The Ethics of Yoga & Veganism. ~ Lisa Mitchell

“No true or lasting happiness can come form causing unhappiness to others. No true or lasting freedom can come from depriving others from their freedom. If we say we want every being to be happy and free, then we have to question everything we do–how we live, how we eat, what we buy, how we speak, even how we think.” ~ Sharon Gannon

On a recent trip to NYC, I had the honor of meeting Sharon Gannon and David Life, Founders of Jivamukti yoga. Not only did I get a chance to meet them, but I was taught the Jivamukti Surya Namaskar from Sharon herself!

It was a truly liberating experience, to be in the presence of such a true yoga master, and I look forward to further exploration of the Jivamukti method.

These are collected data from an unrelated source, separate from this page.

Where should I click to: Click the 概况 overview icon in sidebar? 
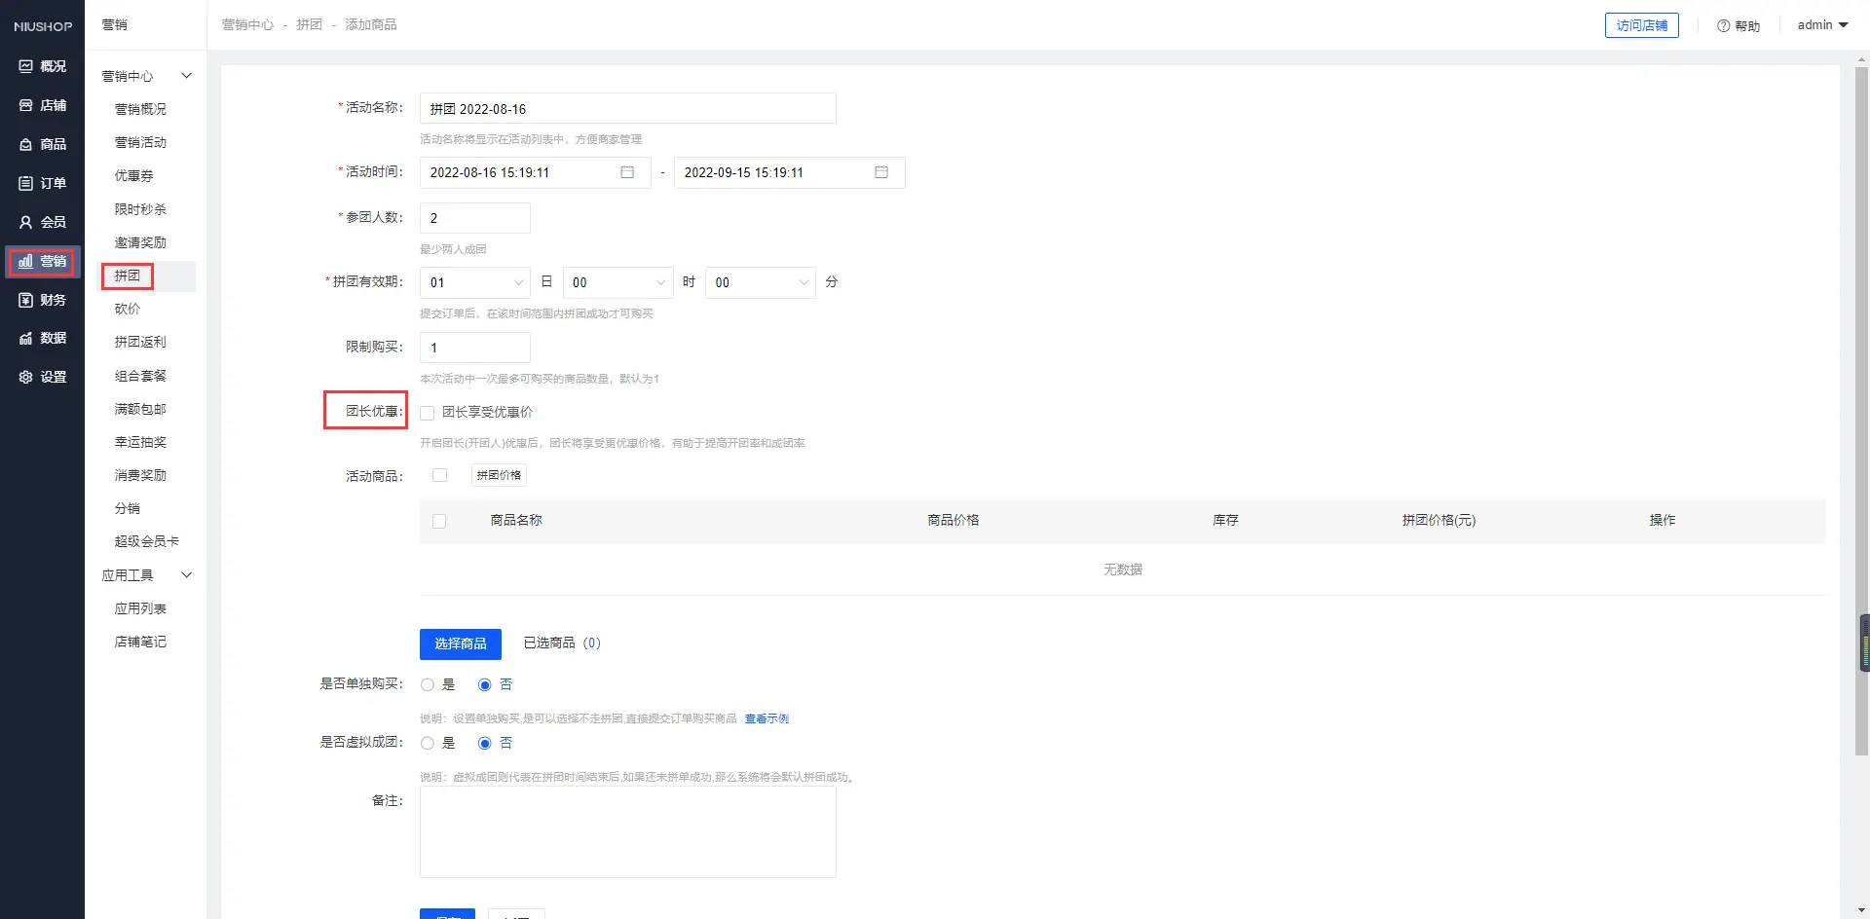pos(26,66)
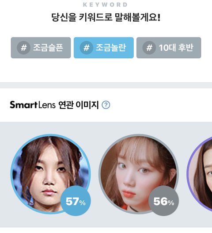The height and width of the screenshot is (233, 212).
Task: Select the 10대 후반 keyword tag
Action: tap(169, 48)
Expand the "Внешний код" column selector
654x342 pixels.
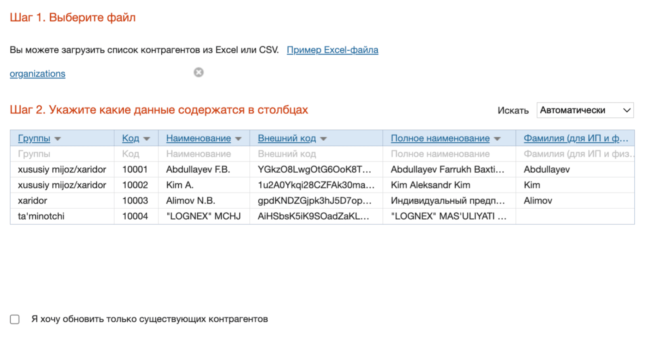coord(323,138)
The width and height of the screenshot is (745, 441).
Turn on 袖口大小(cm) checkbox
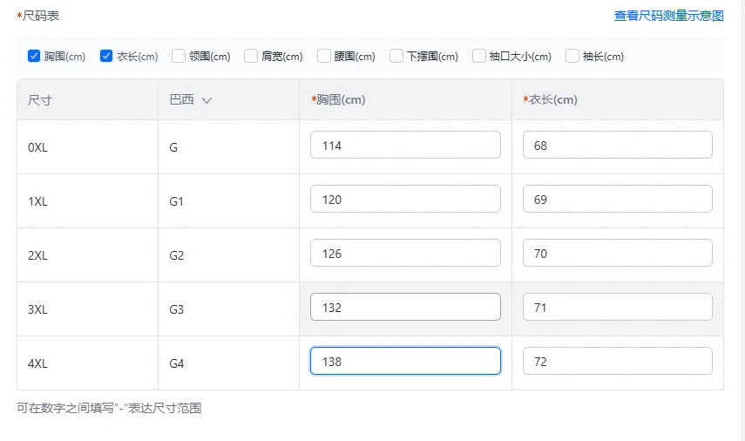coord(479,57)
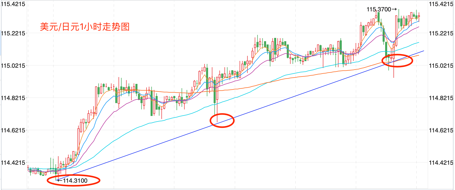Click the arrow left of the 114.3100 label
455x190 pixels.
coord(60,180)
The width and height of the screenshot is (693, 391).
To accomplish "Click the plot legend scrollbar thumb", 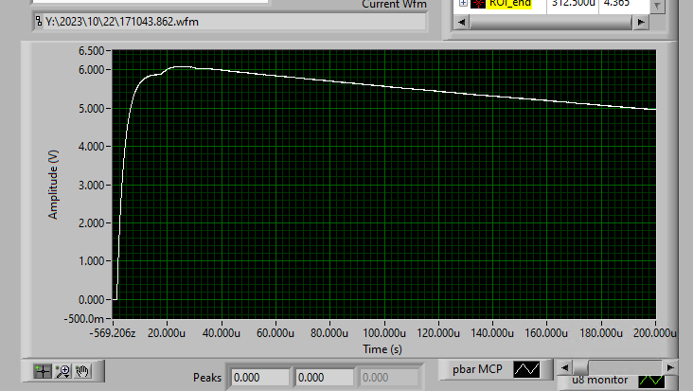I will pyautogui.click(x=580, y=367).
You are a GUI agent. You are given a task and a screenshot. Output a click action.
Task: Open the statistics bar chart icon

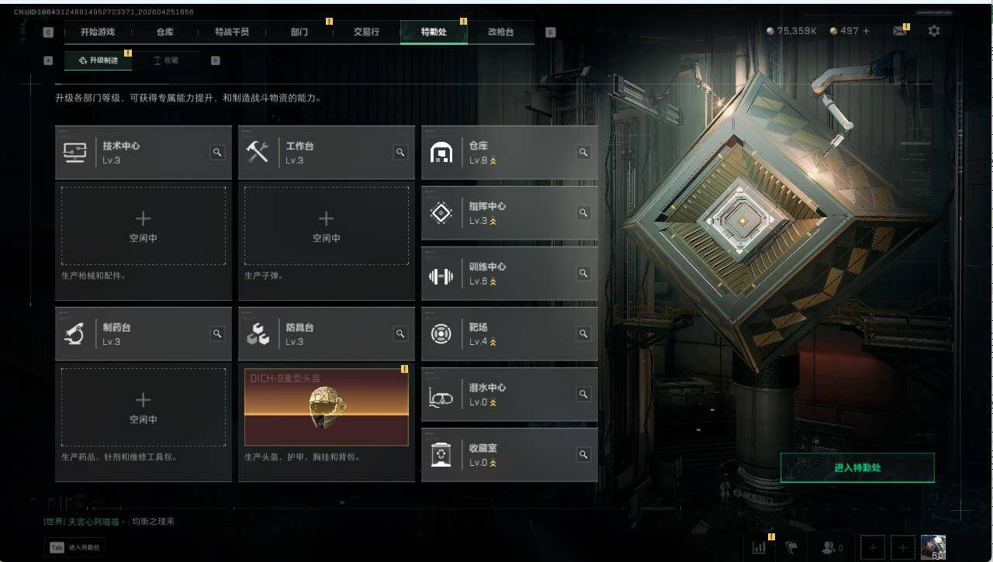759,547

Yet, perhaps the most exciting part of meeting Sharon Gannon was that I got the opportunity to tell her how her book, Yoga and Vegetarianism, changed my life.

Although I have dabbled in vegetarianism off and on for the past 18 years, it was that book that convinced me that to truly align with the principles of yoga. One must consider being an ethical vegetarian (vegan).

In yoga classes across the globe, we hear the mantra, Lokah Samastah Sukhino Bhavantu, which translates to “may all beings be happy and free from suffering, and may my thoughts, words and actions somehow contribute to that happiness and freedom.” This has become a prayer my family says prior to every meal, as at our kitchen table, we are putting this mantra into practice.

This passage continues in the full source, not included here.